## Supplied material
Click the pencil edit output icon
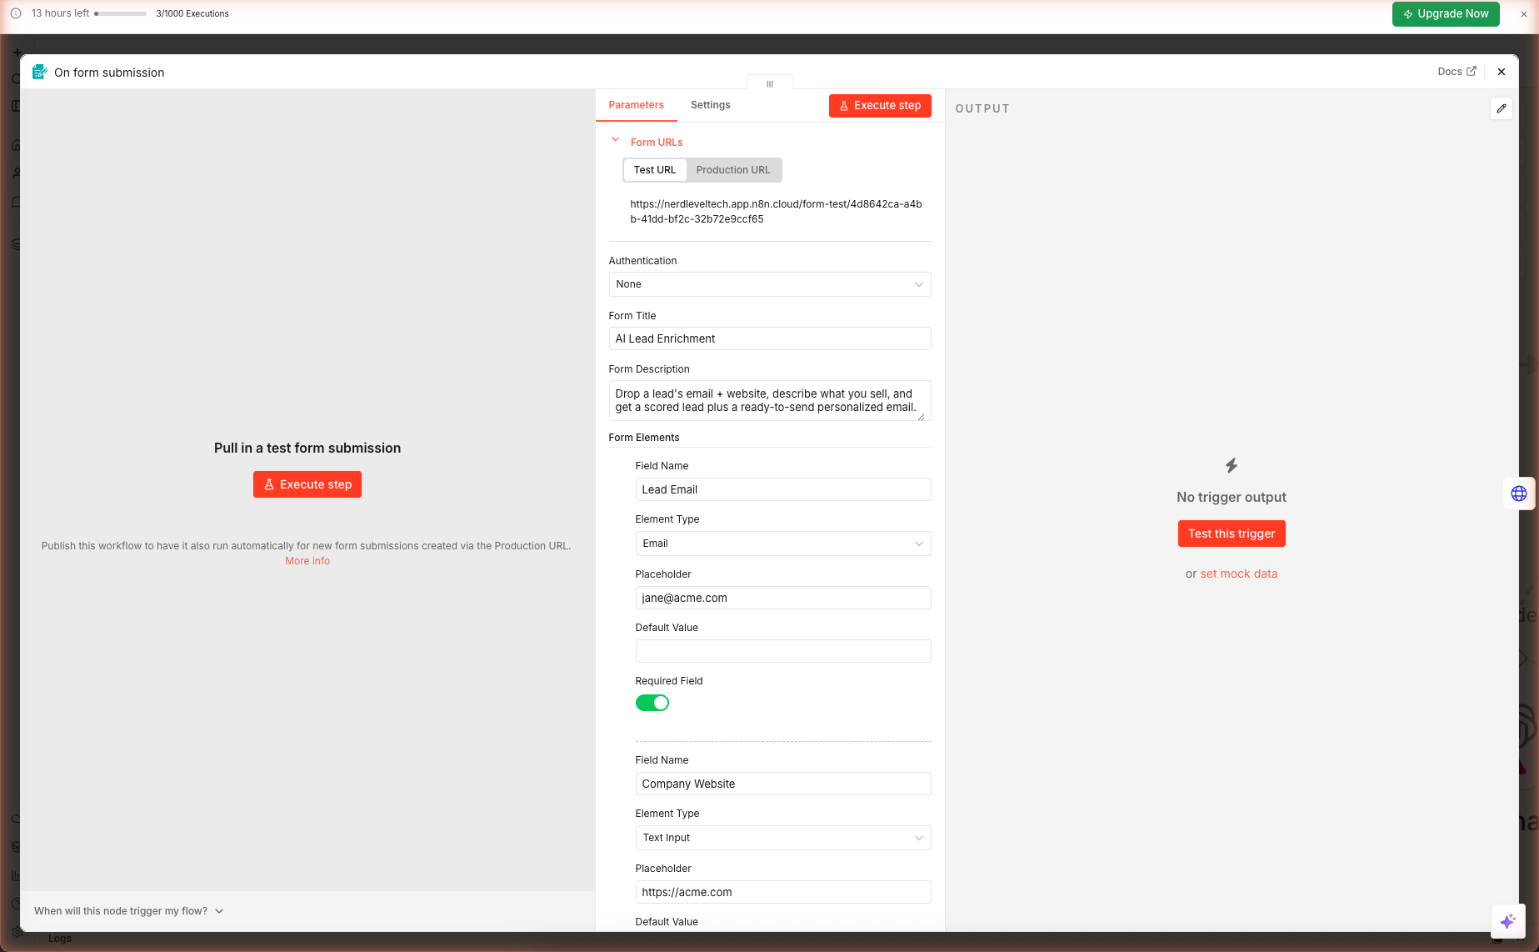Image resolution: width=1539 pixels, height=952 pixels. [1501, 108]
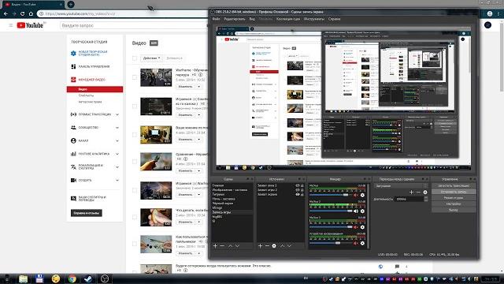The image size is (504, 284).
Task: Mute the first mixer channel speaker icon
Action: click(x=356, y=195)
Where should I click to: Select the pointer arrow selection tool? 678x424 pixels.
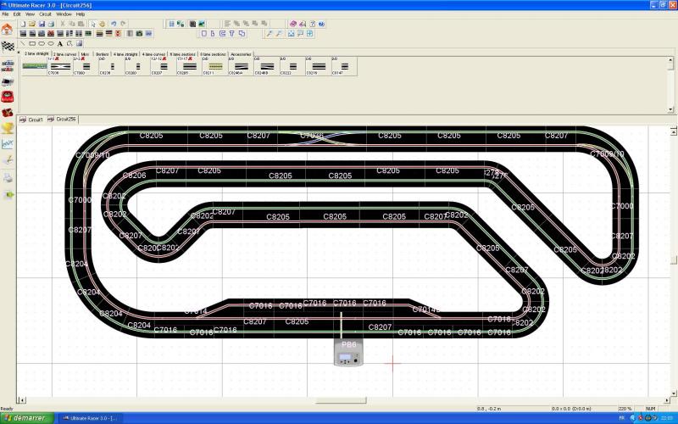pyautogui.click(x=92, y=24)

## The task
Quote all of the data above word for word, but leave out the pictures.

## Reply
Click the pencil edit output icon
Image resolution: width=1539 pixels, height=952 pixels. [1501, 108]
The image size is (504, 284).
Task: Mute the first mixer channel speaker icon
Action: click(x=356, y=195)
Where should I click to: Select the pointer arrow selection tool? 678x424 pixels.
pyautogui.click(x=92, y=24)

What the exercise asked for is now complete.